**What you have to do**
Lift out, unaltered, the lines of the material below between the line holding "Where should I click to: Select the Desktop" and the line holding "Click the comments", counting both.

== Input data

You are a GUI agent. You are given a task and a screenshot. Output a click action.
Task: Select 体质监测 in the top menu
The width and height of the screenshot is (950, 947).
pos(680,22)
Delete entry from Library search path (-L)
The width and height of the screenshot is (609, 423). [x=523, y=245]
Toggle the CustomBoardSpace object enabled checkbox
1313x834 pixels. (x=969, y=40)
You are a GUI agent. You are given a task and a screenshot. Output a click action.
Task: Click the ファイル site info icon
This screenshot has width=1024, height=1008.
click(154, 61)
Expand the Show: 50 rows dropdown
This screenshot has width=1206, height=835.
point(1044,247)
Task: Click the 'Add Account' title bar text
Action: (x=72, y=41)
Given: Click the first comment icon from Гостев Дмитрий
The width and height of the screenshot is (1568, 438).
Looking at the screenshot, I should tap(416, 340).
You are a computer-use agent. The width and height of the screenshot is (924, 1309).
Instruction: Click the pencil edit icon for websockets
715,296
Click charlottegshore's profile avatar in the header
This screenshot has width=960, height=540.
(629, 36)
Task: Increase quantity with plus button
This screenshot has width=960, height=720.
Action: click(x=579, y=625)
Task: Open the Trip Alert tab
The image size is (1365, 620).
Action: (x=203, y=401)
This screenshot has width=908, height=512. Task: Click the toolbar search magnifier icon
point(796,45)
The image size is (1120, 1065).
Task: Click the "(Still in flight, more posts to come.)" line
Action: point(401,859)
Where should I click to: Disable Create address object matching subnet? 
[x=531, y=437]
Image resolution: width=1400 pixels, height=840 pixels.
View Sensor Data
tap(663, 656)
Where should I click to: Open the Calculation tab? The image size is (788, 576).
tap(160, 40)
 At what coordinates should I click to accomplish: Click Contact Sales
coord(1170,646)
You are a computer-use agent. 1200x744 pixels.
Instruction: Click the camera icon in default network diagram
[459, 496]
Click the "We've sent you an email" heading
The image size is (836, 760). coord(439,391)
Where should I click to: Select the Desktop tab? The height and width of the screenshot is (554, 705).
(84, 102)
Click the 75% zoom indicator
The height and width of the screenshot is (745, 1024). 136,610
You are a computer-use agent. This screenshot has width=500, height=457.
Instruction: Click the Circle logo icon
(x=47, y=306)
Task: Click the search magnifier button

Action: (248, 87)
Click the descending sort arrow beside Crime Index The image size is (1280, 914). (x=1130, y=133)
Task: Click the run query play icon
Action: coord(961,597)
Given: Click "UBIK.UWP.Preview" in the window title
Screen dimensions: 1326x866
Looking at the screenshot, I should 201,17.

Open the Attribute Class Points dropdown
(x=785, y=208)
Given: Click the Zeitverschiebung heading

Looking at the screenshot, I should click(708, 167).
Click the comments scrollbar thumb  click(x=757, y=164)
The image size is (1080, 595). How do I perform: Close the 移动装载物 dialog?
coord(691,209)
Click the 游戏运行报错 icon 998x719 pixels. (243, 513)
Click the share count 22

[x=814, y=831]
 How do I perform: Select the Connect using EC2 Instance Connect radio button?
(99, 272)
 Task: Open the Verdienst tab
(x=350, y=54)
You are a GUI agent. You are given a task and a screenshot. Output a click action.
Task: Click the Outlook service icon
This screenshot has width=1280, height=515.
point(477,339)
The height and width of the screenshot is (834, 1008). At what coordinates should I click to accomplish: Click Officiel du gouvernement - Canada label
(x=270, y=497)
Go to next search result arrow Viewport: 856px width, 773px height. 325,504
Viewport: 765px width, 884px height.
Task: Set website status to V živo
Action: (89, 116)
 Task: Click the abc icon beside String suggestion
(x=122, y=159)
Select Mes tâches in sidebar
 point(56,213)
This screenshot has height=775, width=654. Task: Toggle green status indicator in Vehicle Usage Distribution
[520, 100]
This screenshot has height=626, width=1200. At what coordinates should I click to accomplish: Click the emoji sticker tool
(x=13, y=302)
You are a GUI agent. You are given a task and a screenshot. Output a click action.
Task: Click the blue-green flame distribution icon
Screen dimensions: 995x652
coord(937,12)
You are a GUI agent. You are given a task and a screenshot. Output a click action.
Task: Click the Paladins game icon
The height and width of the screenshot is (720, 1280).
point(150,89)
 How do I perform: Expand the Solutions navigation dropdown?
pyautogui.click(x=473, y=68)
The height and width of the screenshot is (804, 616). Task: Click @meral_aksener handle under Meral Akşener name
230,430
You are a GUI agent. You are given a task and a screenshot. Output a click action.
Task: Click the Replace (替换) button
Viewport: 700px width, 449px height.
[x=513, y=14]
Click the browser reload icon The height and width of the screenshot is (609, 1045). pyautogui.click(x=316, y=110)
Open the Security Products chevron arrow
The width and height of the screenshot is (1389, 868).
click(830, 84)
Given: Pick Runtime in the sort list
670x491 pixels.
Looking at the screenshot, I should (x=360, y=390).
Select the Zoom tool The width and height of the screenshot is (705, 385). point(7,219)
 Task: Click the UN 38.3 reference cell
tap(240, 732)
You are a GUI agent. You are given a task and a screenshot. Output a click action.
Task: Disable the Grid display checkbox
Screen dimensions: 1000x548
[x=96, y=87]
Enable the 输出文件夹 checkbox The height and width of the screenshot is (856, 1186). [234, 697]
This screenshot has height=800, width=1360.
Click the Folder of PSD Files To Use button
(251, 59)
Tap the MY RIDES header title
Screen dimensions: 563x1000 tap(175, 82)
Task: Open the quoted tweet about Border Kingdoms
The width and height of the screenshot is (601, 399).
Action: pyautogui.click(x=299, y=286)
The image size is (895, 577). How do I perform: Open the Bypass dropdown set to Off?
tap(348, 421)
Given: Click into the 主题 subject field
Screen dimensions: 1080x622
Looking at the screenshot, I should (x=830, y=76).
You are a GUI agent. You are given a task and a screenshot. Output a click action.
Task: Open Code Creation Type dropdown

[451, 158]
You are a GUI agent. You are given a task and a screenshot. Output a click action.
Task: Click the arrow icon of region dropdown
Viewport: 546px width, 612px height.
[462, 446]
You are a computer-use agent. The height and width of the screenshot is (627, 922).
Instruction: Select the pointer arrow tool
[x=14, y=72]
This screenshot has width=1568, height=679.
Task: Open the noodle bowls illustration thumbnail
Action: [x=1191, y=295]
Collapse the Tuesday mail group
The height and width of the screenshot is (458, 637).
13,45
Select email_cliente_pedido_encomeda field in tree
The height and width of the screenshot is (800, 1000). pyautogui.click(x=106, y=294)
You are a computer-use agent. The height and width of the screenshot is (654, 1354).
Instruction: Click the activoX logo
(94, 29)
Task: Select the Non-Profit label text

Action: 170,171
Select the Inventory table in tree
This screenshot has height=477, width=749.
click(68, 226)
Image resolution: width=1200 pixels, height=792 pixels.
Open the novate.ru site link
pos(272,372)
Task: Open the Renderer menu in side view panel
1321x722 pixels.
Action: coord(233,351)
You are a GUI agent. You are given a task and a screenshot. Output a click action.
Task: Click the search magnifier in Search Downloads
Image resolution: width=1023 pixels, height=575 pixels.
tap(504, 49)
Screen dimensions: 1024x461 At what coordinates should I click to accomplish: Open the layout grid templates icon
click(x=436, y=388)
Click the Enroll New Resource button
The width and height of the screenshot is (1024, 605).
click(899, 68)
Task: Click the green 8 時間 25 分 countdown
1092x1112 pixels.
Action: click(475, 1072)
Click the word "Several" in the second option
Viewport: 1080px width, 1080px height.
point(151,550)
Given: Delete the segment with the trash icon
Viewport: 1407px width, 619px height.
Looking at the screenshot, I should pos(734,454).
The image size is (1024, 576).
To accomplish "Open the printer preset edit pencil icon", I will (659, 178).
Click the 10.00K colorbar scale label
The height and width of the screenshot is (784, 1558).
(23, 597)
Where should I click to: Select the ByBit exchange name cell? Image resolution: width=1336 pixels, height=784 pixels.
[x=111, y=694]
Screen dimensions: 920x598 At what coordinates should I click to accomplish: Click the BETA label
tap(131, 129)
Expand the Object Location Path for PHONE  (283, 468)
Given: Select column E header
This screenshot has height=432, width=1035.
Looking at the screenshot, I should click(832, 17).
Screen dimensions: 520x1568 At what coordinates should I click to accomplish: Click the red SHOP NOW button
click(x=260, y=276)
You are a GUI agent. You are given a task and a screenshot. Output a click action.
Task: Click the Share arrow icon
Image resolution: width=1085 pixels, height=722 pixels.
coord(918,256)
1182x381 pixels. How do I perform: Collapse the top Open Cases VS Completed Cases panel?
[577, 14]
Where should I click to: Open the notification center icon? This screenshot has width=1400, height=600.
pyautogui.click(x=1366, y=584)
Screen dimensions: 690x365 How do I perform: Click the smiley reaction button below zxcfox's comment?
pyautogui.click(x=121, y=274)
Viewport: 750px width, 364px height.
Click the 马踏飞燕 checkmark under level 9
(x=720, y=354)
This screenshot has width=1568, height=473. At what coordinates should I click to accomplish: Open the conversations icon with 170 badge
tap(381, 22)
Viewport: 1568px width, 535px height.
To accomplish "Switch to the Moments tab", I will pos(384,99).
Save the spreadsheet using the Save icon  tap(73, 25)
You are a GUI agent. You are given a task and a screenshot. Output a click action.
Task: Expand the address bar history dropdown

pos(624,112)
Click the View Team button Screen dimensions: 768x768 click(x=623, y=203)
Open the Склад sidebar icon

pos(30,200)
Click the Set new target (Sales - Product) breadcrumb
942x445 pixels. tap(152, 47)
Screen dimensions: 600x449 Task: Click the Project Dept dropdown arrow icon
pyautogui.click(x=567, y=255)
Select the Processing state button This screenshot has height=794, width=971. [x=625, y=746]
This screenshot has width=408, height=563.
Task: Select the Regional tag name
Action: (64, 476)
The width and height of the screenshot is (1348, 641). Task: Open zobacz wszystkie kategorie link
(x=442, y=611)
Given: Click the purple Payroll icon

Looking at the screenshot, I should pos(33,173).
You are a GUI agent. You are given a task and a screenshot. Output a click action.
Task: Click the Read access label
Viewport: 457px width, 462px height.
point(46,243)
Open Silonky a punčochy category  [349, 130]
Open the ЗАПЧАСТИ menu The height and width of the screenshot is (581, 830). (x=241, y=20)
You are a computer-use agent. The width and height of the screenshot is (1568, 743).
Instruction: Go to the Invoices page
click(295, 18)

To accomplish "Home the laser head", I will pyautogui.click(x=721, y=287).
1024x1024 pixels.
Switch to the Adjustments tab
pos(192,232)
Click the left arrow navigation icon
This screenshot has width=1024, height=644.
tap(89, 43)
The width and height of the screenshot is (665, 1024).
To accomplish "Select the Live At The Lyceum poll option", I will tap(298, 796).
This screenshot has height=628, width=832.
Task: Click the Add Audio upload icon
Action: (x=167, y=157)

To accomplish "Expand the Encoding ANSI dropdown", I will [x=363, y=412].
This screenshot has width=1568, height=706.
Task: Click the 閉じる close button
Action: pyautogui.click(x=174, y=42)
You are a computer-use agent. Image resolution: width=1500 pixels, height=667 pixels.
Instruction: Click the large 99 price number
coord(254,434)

====

**Answer**
Where should I click to: Select the Desktop tab? The height and width of the screenshot is (554, 705).
(84, 102)
Click the 75% zoom indicator
The height and width of the screenshot is (745, 1024). 136,610
You are a computer-use agent. This screenshot has width=500, height=457.
Instruction: Click the Circle logo icon
(x=47, y=306)
Task: Click the search magnifier button

Action: (248, 87)
Click the descending sort arrow beside Crime Index The image size is (1280, 914). (x=1130, y=133)
Task: Click the run query play icon
Action: coord(961,597)
Given: Click "UBIK.UWP.Preview" in the window title
Screen dimensions: 1326x866
Looking at the screenshot, I should 201,17.

Open the Attribute Class Points dropdown
(x=785, y=208)
Given: Click the Zeitverschiebung heading

Looking at the screenshot, I should click(708, 167).
Click the comments scrollbar thumb  click(x=757, y=164)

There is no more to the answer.